As has happened to Christmas, the meaning of the World Series has been obscured by rampant commercialism. In the New York clubhouse before Game 1, for instance, someone from an officially licensed cap company hot-stamped garish official World Series patches on the side of the Yankees' caps, heretofore one of the most unchangeable of baseball icons. This caused the Yankees to look like the walking billboards that NASCAR drivers have become. The purpose? To sell more official World Series caps, of course.
But if you were looking for the real World Series logo, you couldn't do much better than this: a middle-aged man with a shadowy mug straight out of an Edward G. Robinson flick weeping in the dugout. At the end of the American League Championship Series, Torre cried right there in the dugout at Camden Yards -- and even more when his family greeted him in the clubhouse -- realizing he'd finally made it to the Series after the Yankees completed a five-game victory over Baltimore.
That moment made Alice think back to 1984, shortly after Torre had endured the second of his three firings, this one in Atlanta. They were watching television, and some TV person asked some celebrity, "How would you like to be remembered?"
"That's a great question," Alice said. "Joe, how would you answer that?"
Torre shook his head and said, "I never realized my dream."
He took another shot at managing, with St. Louis in 1990, but that ended five years later with another canning. "Gone," he thought about getting to the World Series. "My window is closed."

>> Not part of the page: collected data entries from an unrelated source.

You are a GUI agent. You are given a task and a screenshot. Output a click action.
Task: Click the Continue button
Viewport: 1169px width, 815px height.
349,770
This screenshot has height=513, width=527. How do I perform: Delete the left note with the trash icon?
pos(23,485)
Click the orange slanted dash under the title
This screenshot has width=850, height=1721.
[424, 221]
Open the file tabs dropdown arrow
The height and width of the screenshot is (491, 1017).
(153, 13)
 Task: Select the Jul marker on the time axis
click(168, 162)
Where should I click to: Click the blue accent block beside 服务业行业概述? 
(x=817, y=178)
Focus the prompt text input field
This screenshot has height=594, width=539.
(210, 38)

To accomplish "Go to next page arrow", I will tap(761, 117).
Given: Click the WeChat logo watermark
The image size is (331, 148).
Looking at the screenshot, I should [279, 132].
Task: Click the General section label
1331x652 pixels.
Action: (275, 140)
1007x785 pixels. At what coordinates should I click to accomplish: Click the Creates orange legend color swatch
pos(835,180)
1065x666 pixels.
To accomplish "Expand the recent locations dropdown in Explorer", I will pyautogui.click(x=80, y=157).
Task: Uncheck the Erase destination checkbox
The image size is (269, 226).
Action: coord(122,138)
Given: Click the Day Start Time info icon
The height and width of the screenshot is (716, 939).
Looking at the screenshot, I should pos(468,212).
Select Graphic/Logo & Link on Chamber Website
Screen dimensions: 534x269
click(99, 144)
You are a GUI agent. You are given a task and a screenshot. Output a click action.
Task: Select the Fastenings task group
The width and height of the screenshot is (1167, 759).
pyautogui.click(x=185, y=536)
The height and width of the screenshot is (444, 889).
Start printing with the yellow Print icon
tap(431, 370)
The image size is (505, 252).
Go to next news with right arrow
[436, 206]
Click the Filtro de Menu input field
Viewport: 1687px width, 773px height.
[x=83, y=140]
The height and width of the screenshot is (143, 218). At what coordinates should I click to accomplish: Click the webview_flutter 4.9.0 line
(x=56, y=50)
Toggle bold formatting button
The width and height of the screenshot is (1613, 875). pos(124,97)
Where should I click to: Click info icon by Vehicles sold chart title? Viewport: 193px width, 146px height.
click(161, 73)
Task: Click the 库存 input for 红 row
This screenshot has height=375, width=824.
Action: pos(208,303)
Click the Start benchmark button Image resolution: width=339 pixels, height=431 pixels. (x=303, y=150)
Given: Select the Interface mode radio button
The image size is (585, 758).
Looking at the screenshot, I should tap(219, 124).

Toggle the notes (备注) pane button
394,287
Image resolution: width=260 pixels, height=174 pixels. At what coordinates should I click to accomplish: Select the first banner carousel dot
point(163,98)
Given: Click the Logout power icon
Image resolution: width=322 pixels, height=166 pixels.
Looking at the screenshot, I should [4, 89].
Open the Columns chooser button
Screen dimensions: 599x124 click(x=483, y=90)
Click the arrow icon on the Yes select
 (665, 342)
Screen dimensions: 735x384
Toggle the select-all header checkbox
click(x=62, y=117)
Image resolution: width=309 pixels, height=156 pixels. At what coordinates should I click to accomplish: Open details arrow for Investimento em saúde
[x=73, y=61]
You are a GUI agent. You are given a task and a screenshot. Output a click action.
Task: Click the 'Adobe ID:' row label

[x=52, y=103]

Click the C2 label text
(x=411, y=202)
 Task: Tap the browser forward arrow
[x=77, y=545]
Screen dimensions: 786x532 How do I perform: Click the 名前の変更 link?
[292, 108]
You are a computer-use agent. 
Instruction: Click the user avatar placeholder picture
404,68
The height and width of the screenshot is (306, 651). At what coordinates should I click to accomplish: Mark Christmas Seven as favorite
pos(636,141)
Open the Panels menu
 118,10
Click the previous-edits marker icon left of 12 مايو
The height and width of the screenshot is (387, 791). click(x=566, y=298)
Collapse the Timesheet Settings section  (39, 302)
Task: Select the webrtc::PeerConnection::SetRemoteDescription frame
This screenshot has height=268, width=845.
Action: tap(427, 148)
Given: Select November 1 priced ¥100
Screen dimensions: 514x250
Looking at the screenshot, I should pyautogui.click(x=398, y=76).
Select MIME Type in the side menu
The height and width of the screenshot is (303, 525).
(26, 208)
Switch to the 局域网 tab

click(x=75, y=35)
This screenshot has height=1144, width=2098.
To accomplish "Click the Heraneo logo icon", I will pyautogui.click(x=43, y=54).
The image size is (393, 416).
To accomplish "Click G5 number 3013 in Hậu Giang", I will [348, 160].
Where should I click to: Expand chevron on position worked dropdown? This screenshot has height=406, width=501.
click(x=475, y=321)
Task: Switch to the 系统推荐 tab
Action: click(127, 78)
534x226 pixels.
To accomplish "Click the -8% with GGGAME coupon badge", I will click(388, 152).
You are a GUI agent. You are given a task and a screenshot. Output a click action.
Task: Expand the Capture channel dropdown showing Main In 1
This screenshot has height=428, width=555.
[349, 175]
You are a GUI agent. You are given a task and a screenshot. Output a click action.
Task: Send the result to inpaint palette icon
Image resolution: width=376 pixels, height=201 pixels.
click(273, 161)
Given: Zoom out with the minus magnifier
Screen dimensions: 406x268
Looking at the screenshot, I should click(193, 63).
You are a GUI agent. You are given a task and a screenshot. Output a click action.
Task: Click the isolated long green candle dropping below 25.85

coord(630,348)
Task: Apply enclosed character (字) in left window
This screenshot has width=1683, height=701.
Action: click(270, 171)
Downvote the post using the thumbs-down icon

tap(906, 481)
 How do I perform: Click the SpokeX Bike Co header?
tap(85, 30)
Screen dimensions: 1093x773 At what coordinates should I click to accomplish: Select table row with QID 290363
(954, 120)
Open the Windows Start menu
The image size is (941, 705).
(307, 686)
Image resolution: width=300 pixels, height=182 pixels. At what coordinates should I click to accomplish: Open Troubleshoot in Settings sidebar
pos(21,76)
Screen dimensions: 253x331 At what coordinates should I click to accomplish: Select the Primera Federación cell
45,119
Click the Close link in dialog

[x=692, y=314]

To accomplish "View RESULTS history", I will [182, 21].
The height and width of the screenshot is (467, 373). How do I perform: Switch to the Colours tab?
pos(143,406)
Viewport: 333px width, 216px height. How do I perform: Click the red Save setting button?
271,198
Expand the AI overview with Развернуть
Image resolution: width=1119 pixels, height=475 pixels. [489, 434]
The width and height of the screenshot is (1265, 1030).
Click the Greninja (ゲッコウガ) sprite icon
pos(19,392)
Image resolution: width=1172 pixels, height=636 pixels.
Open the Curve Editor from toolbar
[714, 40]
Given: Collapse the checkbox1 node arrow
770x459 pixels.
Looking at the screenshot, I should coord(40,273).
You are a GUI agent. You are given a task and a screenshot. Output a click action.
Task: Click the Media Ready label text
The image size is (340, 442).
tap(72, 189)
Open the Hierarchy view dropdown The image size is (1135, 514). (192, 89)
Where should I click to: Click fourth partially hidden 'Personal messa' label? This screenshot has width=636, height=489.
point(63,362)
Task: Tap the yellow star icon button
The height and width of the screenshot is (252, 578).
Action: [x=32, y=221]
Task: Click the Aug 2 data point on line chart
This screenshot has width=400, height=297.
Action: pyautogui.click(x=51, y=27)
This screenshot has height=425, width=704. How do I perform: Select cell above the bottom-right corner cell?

Said Alice last week, "When I saw him crying in Baltimore, it just blew me away. I know how much it meant to him. I'm a crier, but I've never seen him cry like that. That's when I could really tell what it meant to him."
Torre was overwhelmed by the cards he received from family and friends. "I thought I had this thing hidden, even from family," he said. "I thought only Ali knew how much it meant to me."
"Ha!" laughed Frank. "He made it very clear to me that he wanted to win. It was the only reason for taking the Yankees job."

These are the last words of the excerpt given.